* [What the task asks] Count the lines below that contain the word "Image", and reply with only that number.

* [Saved entries]

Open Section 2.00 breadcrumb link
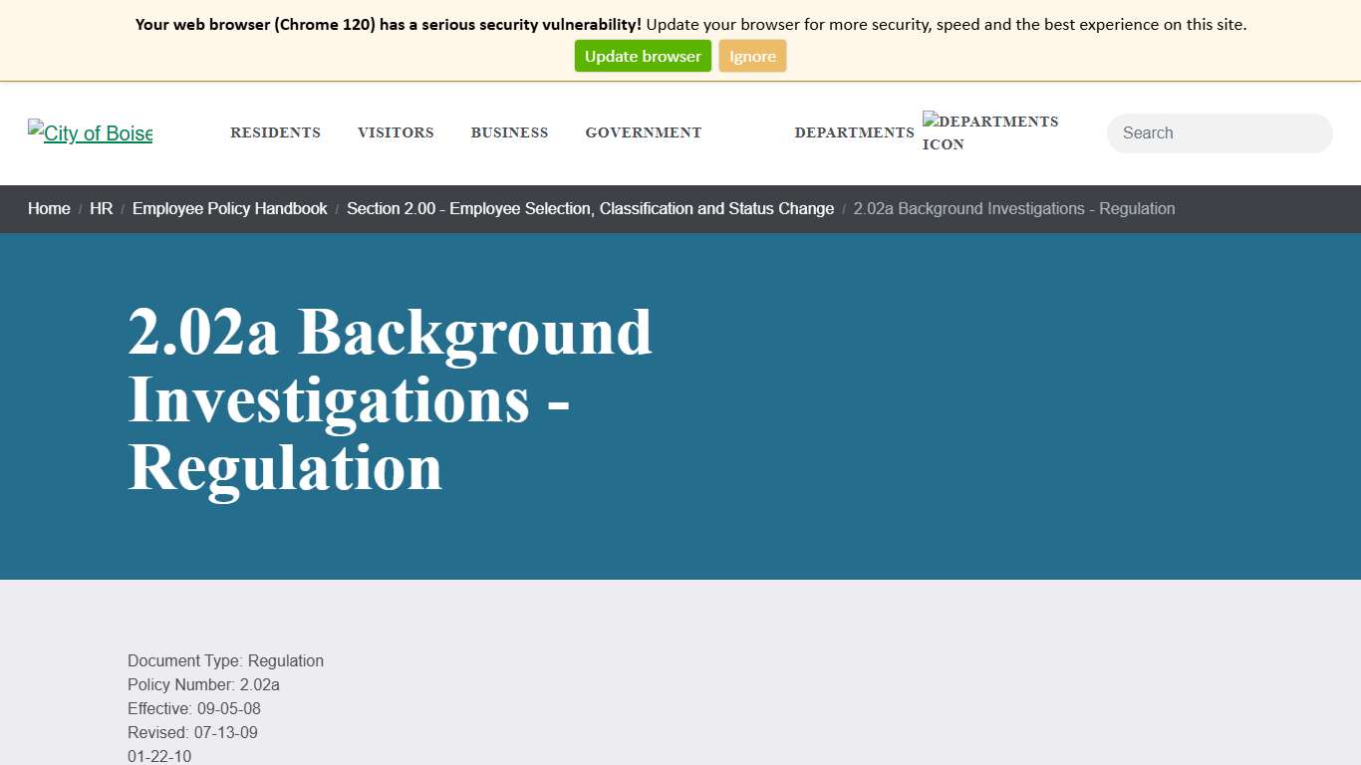1361x765 pixels. coord(591,209)
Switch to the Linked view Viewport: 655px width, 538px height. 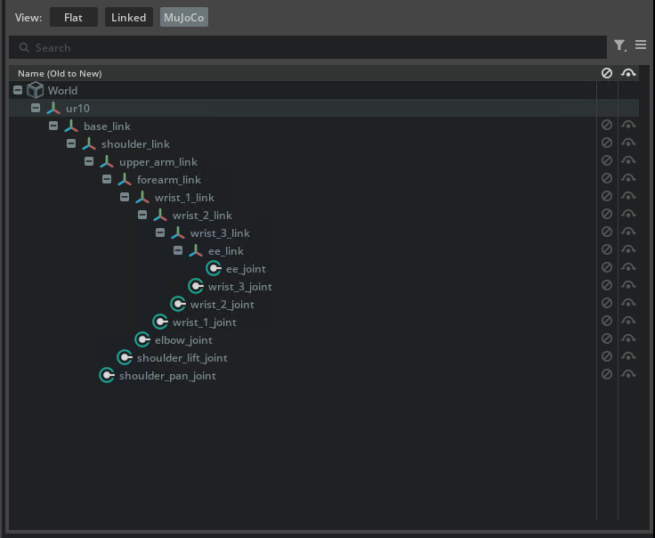(128, 17)
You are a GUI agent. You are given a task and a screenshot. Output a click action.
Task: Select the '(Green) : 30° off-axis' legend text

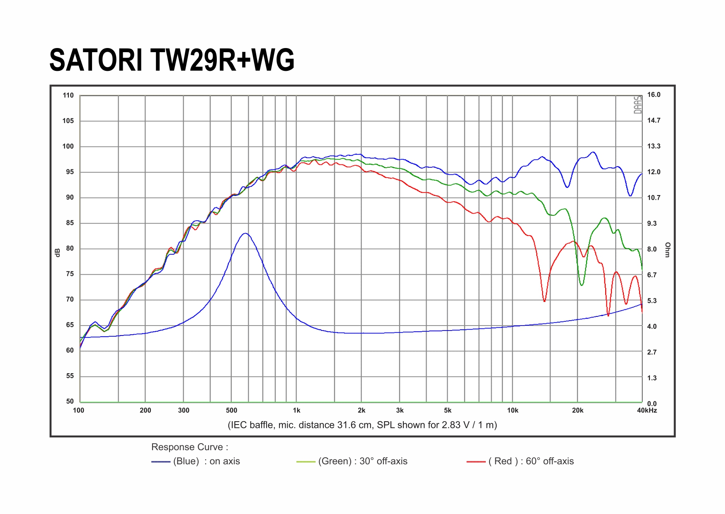point(363,461)
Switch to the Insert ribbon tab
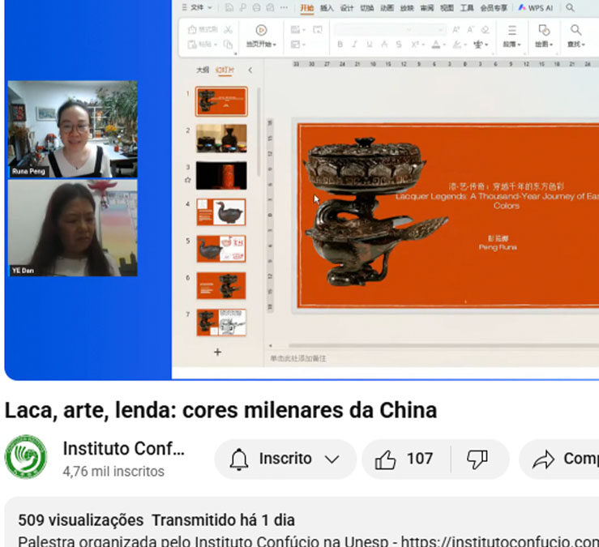Screen dimensions: 599x547 327,8
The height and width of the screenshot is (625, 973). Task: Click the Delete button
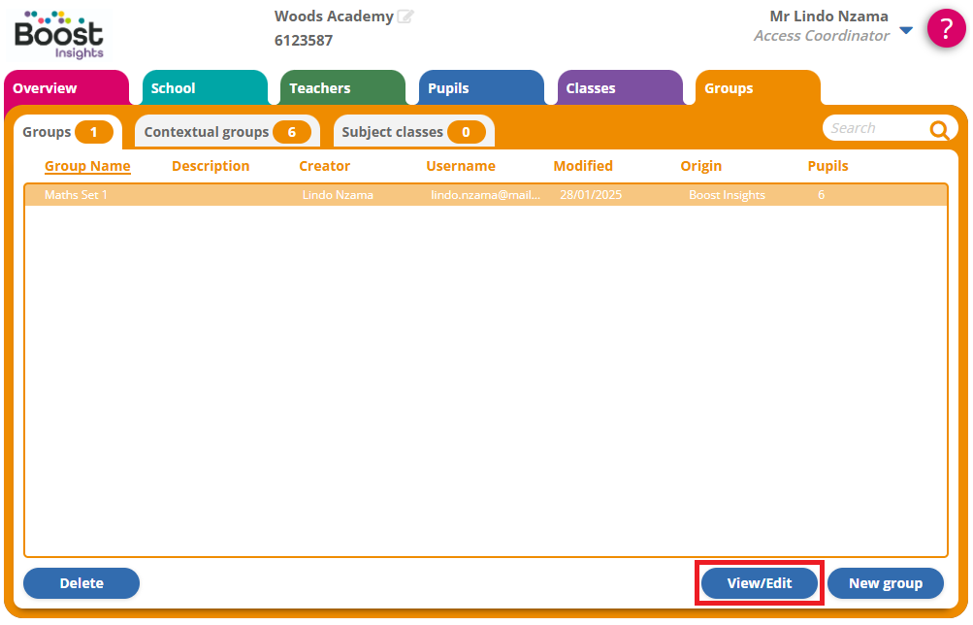click(x=81, y=583)
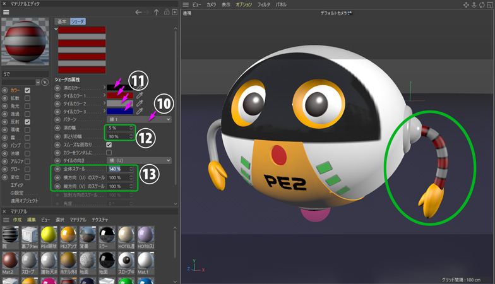Open the パターン dropdown
495x284 pixels.
[x=139, y=119]
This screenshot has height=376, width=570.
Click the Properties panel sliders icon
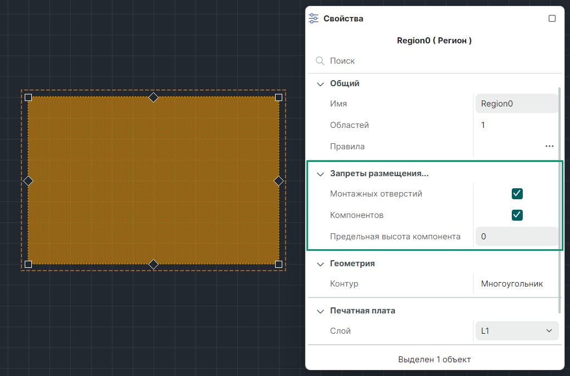point(314,18)
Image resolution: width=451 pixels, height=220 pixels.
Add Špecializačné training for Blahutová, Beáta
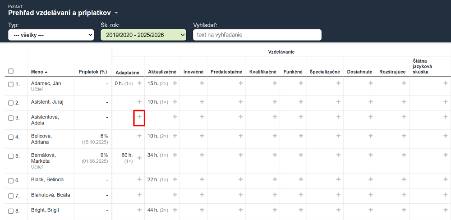click(x=338, y=195)
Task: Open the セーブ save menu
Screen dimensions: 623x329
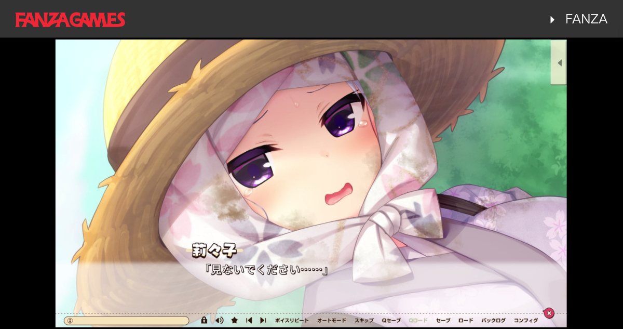Action: click(443, 321)
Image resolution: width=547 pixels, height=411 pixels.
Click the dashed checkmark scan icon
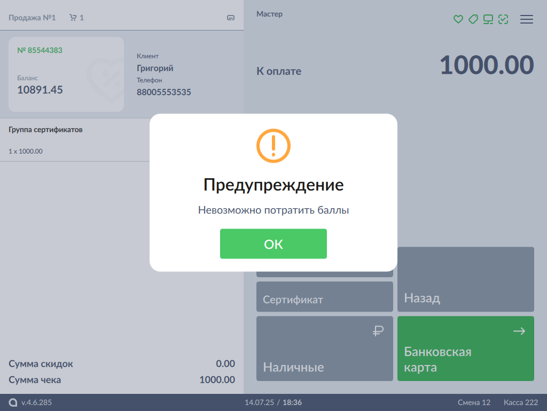click(503, 19)
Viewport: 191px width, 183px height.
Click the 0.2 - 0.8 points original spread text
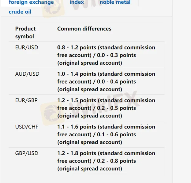[116, 161]
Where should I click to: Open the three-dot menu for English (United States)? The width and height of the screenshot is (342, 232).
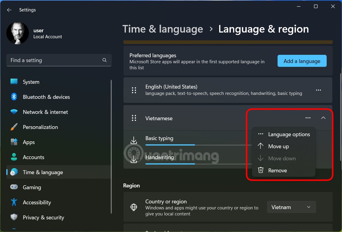[x=319, y=90]
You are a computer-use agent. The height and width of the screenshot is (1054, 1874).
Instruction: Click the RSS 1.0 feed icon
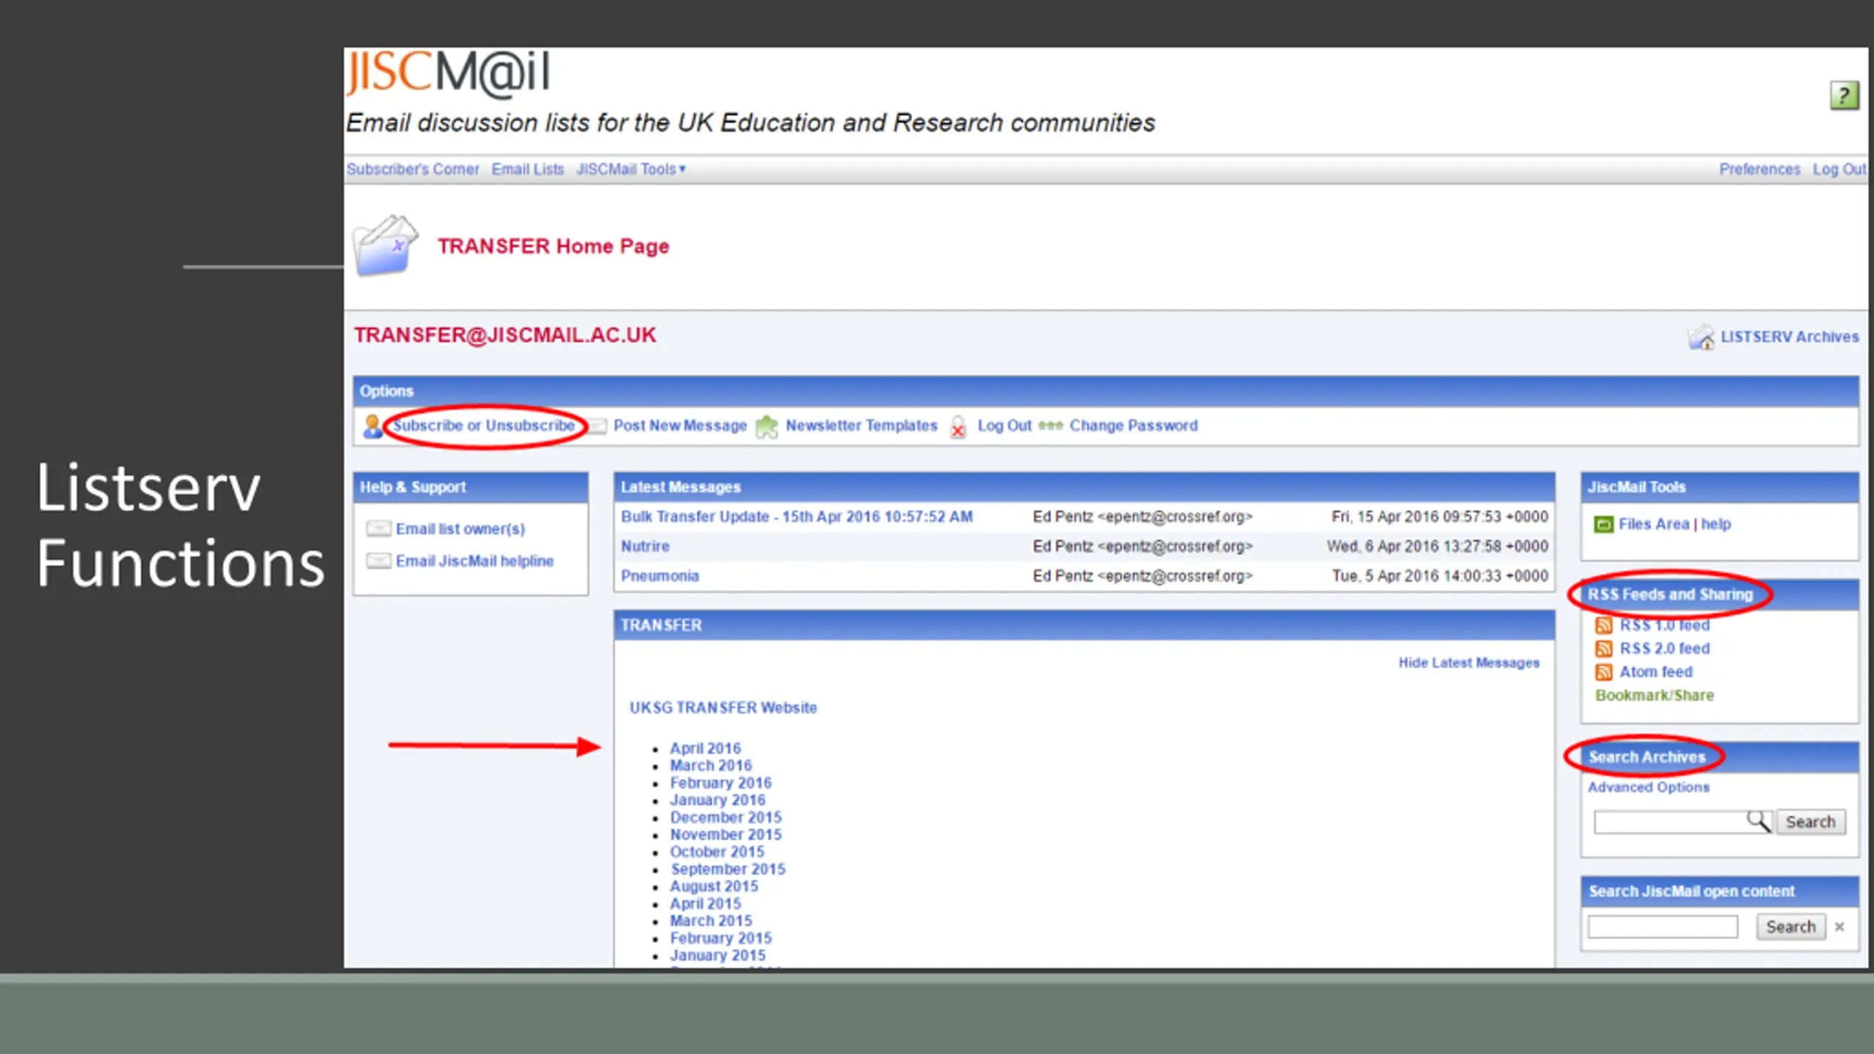pos(1603,625)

* [Result for this exercise] 2